For extraordinary heroism and conspicuous gallantry and intrepidity in actual conflict with the enemy near GRANDE RIVIERE, Republic of Haiti, on the night of October 31st-November 1st, 1919, resulting in the death of Charlemagne Peralte, the supreme bandit chief in the Republic of Haiti, and the killing and capture and dispersal of about 1,200 of his outlaw followers. Second Lieutenant Hanneken not only distinguished himself by his excellent judgement and leadership, but unhesitatingly exposed himself to great personal danger, and the slightest error would have forfeited not only his life but the lives of the detachments of Gendarmerie under his command. The successful termination of his mission will undoubtedly prove of untold value to the Republic of Haiti.

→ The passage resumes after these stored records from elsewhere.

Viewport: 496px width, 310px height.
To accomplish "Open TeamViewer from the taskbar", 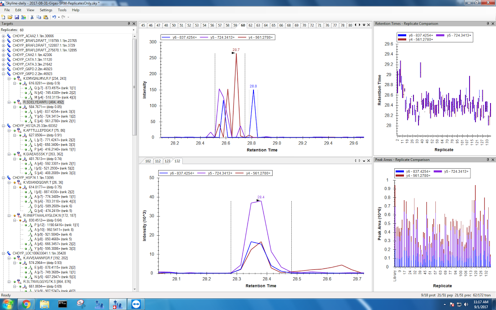I will click(136, 304).
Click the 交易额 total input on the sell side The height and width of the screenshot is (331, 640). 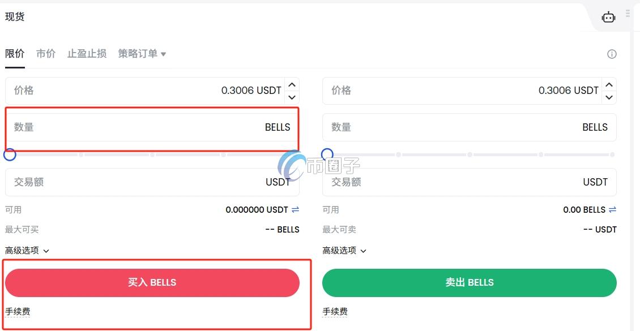(470, 182)
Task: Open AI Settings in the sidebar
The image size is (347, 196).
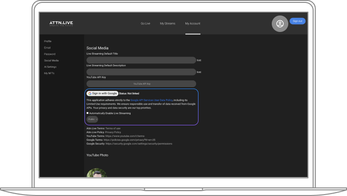Action: (50, 67)
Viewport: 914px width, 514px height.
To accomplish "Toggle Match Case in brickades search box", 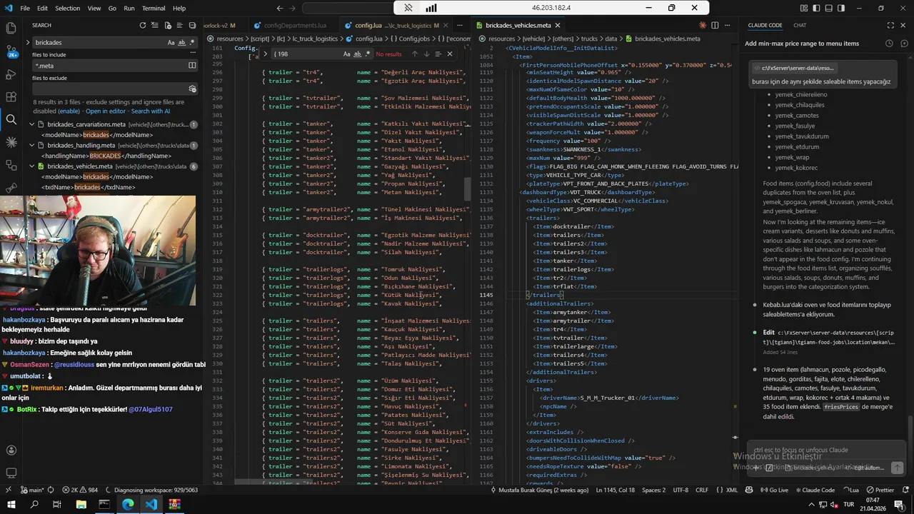I will point(171,43).
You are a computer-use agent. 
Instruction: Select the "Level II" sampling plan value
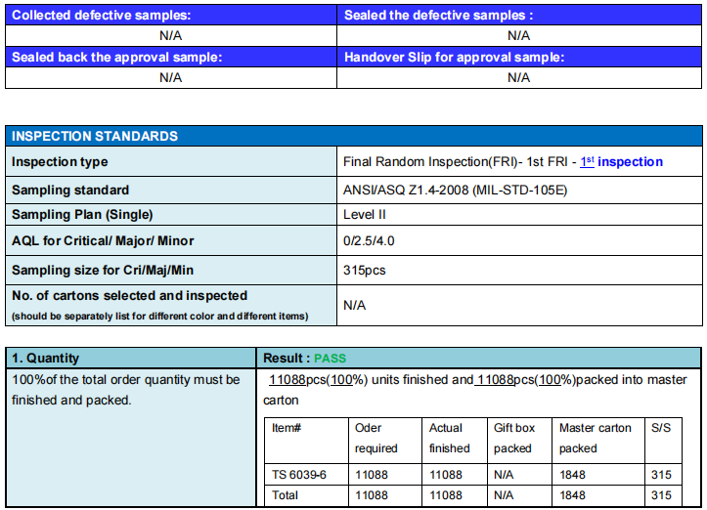366,215
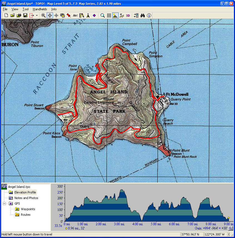Viewport: 235px width, 238px height.
Task: Select the red pushpin waypoint tool
Action: pyautogui.click(x=69, y=16)
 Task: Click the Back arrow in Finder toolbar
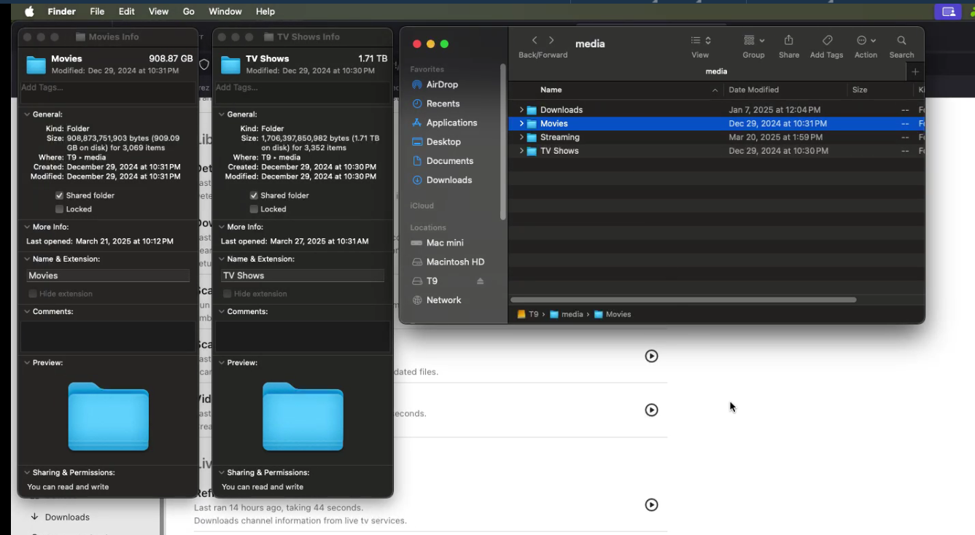(535, 41)
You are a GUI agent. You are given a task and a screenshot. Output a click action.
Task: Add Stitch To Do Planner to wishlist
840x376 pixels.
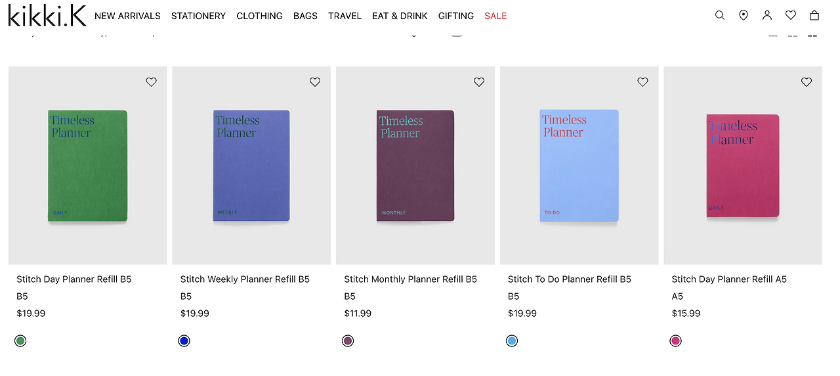[x=643, y=82]
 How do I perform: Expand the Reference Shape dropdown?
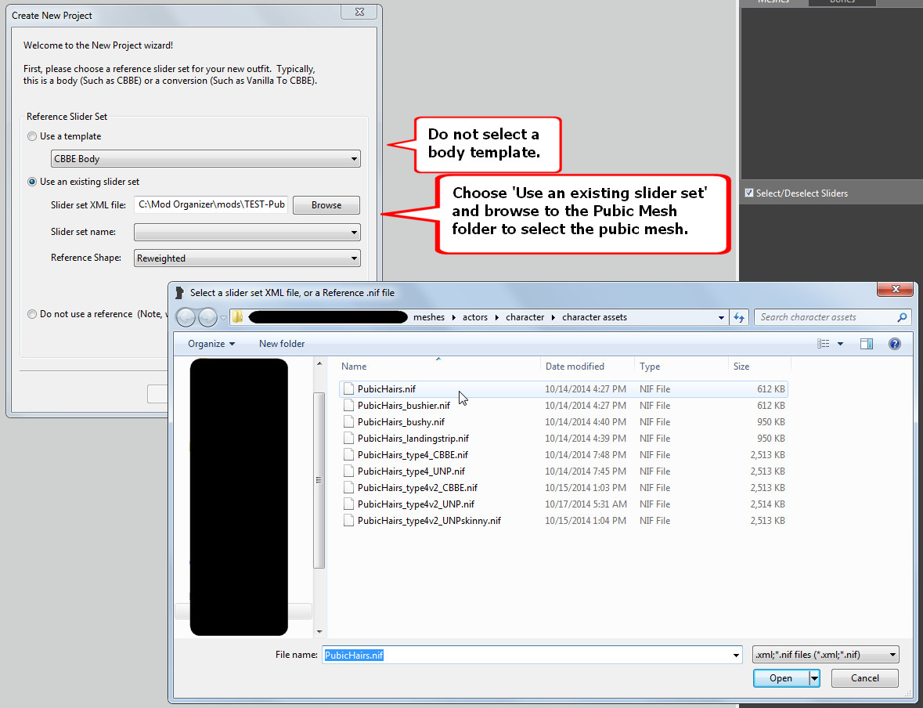[x=247, y=258]
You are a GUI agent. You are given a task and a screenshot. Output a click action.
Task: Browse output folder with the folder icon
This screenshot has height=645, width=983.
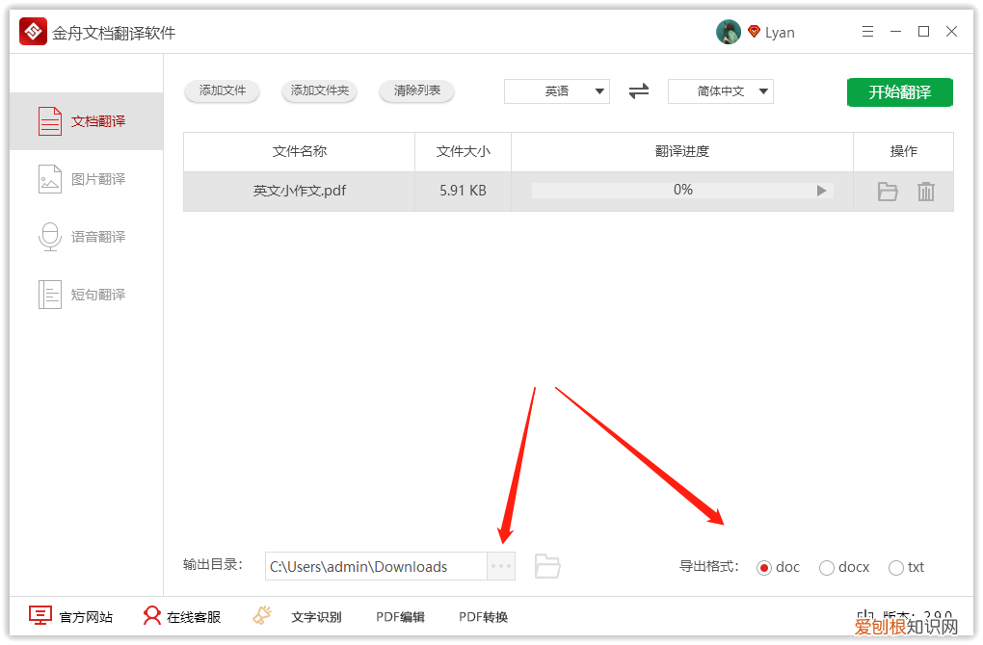click(547, 566)
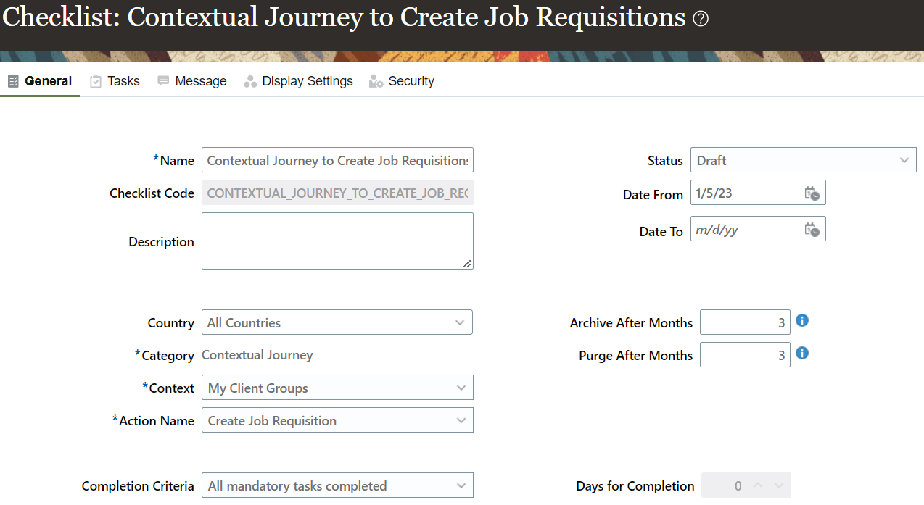Click the Security tab icon

click(x=376, y=81)
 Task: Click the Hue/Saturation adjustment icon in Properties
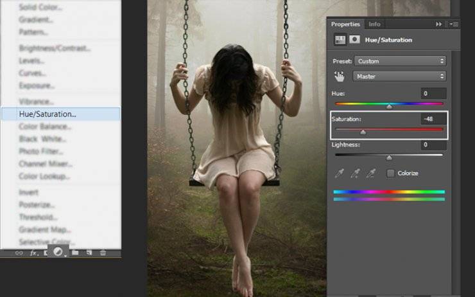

===First Navy Cross citation===
Citation:

The President of the United States of America takes pleasure in presenting the Navy Cross to First Lieutenant Herman Henry Hanneken (MCSN: 0-392), United States Marine Corps, for extraordinary heroism displayed on the night of March 31 - 1 April 1920, by advancing into the camp of Osiris Joseph, a notorious bandit leader, while serving with the First Provisional Brigade of Marines (Gendarmerie d'Haiti). With admirable disregard of danger, Lieutenant Hanneken, leading a small detail, advanced to within about fifteen feet of Osiris Joseph, who was surrounded by his followers, shot and killed him, thereby ridding the country of a bandit who had long terrorized Northern Haiti. In addition to the courage displayed, the resourcefulness shown, and the careful planning necessary to accomplish his mission are worthy of the highest praise.

===Second Navy Cross citation===
Citation:

The President of the United States of America takes pleasure in presenting a Gold Star in lieu of a Second Award of the Navy Cross to First Lieutenant Herman Henry Hanneken (MCSN: 0-392), United States Marine Corps, for extraordinary achievement, zeal untiring and most successful efforts during active service in the Northern Area of the Republic of Nicaragua from 11 December 1928 until 30 June 1929. In command of a combined Marine and Nicaraguan Voluntario combat patrol, First Lieutenant Hanneken had many successful contacts with the bandits during which he distinguished himself by his gallantry. His courage and ability are exceptional and his operations against bandits were of great value in the suppression of banditry in this area.

===Silver Star citation===
Citation:

The President of the United States of America takes pleasure in presenting the Silver Star to Lieutenant Colonel Herman Henry Hanneken (MCSN: 0-392), United States Marine Corps, for conspicuous gallantry and intrepidity as Commanding Officer of the Second Battalion, Seventh Marines, FIRST Marine Division during action against enemy Japanese forces on Guadalcanal, Solomon Islands on 2 and 3 November 1942. After Lieutenant Colonel Hanneken had brought his battalion into a position on the beach east of Metapona River, an out-numbering hostile force affected a landing near his flank and succeeded in establishing a beachhead for future operations. Although extremely handicapped by an untenable position, the battalion, in a separate fight against tremendous odds inflicted heavy casualties upon the Japanese landing force until Lieutenant Colonel Hanneken withdrew to a more advantageous position and launched a successful attack. His courageous leadership and cool judgment under fire were in keeping with the highest traditions of the United States Naval Service.